The trickiest situation currently, in working out the employment status of a GP, is in the GP working under an out-of-hours contract. Such a GP had his claim ‘struck out’ for not being an employee ab initio (link here):

“An out-of-hours general practitioner (GP) who argued that he was victimised for making a public interest disclosure (PID) has had his compensation claim ruled out by the Employment Appeal Tribunal (EAT) on the basis that he was in business on his own account and was neither a worker nor an employee within the meaning of the Employment Rights Act 1996.”

The explanation is very interesting:

“In ruling that his role within the charity did not bring him within the definition of worker or employee under the act, the EAT noted that he also worked for other out-of-hours services, took responsibility for his own tax and national insurance matters and had entered into an agreement with the charity which stated unequivocally that he was self-employed.

The GP contended that he had an overarching contract with the charity and was employed during each separate shift he worked. However, the EAT accepted the charity’s arguments that practitioners on its books were under no obligation to work shifts and that it was not obliged to offer work to any particular GP. Concluding that the GP ‘was in business on his own account’, the EAT ruled that the charity had insufficient control over his work and there was insufficient mutuality of obligation to give rise to an employment relationship.”

“Mutuality of obligations” is all about whether there an obligation on the company to provide work and for the individual to perform work when given it; if this mutuality is not present, an employment relationship will not exist. Traditionally it has been held that if an individual were entitled to send a substitute to perform his duties, this would usually be enough to demonstrate that the contract is not a contract of employment. In “Ready-Mixed Concrete” (case description here), the claimant drove a concrete mixing lorry for the respondent. He had to drive the lorry exclusively for the respondent, he wore the respondent’s uniform and  he agreed to submit to all reasonable orders ‘as if he were an employee’. Notwithstanding this, it was held that he was an independent contractor and not an employee. One of the critical features was that he was not required to drive the lorry personally. He could employ a substitute driver to do so. [Note that this lack of personal service would also mean that he would not be held to be a worker under the worker definition.]

The unfortunate description of “GP as businessmen”, arguably encourages the public to consider that they are driven by profit. This is a problem, when you add in three further strands of argument.

  • Firstly, that the NHS is able to make £2.4 bn “surplus”, but this is not put in back into frontline care by the Treasury, but is used to ‘balance the books’ for an ever-worsening UK economy.
  • Secondly, it has been widely reported that there are GPs on “clinical commissioning groups”, and there are concerns about conflicts-of-interest where the commissioner and commissioned might be one-in-the-same (link here).
  • Thirdly, the introduction of CCGs has not made doctors feel more involved in commissioning decisions, a new survey has revealed (link here). Research by Pulse magazine found that out of 303 doctors questioned more than half (55%) said they do not feel any more involved in commissioning services now than they did under PCTs. Only 36% of GPs surveyed said the introduction of CCGs had made them feel more involved in commissioning decisions.

The argument that “GPs have always been businessmen”, mainly advanced by people who are in favour of the “Reforms”, is extremely harmful potentially to the reputation of healthcare professionals, as the General Medical Council’s own code of conduct ‘Duties of a Doctor’ makes it very clear that: “You must make the care of your patient your first concern“. Any suggestion that this priority is displaced threatens to undermine the very heart of the doctor-patient relationship, and this could be very destructive for the new privatised NHS, if left unchallenged.

★ ★ ★ ★ ★

Requirement:
Answer the following from the text on GP employment status.
1. Which body ruled out the compensation claim of the out-of-hours GP?
2. In "Ready-Mixed Concrete," what did the claimant drive for the respondent?
3. According to the Pulse magazine research, what percentage of GPs surveyed said the introduction of CCGs had made them feel more involved in commissioning decisions?

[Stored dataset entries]

★ ★ ★ ★ ★

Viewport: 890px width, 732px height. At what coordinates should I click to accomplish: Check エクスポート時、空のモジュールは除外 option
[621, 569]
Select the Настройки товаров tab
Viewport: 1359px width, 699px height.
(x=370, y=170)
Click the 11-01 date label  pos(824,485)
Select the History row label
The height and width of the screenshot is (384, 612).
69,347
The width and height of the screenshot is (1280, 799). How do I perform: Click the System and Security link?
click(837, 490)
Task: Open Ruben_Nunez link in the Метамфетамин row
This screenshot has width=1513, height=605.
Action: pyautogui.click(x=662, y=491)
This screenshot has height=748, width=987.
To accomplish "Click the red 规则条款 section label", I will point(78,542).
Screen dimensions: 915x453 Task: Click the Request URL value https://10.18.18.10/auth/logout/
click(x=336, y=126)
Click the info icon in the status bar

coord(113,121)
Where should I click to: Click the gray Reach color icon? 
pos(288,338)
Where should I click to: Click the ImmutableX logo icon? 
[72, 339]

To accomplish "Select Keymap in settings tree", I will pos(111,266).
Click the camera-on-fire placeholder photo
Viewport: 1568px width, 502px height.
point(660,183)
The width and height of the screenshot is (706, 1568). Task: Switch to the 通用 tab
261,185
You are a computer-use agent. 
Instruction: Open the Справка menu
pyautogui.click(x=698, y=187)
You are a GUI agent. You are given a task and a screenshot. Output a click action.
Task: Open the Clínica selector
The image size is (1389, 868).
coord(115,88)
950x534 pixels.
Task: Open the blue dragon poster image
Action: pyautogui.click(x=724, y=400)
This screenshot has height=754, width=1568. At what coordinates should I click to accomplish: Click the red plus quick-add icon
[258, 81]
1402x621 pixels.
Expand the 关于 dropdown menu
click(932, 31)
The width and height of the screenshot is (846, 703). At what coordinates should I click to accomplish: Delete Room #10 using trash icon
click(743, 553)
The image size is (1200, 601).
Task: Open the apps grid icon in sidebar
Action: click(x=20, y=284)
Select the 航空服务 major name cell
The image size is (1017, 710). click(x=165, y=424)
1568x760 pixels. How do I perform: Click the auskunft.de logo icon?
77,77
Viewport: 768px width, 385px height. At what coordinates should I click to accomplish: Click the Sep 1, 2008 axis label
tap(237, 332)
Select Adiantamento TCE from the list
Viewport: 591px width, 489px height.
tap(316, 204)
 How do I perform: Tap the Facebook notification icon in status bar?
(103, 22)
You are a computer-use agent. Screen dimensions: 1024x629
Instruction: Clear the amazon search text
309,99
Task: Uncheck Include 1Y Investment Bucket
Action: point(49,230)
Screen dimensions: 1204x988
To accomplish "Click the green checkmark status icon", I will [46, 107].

★ ★ ★ ★ ★

Reply to the exercise:
1. The Employment Appeal Tribunal (EAT).
2. A concrete mixing lorry.
3. 36%.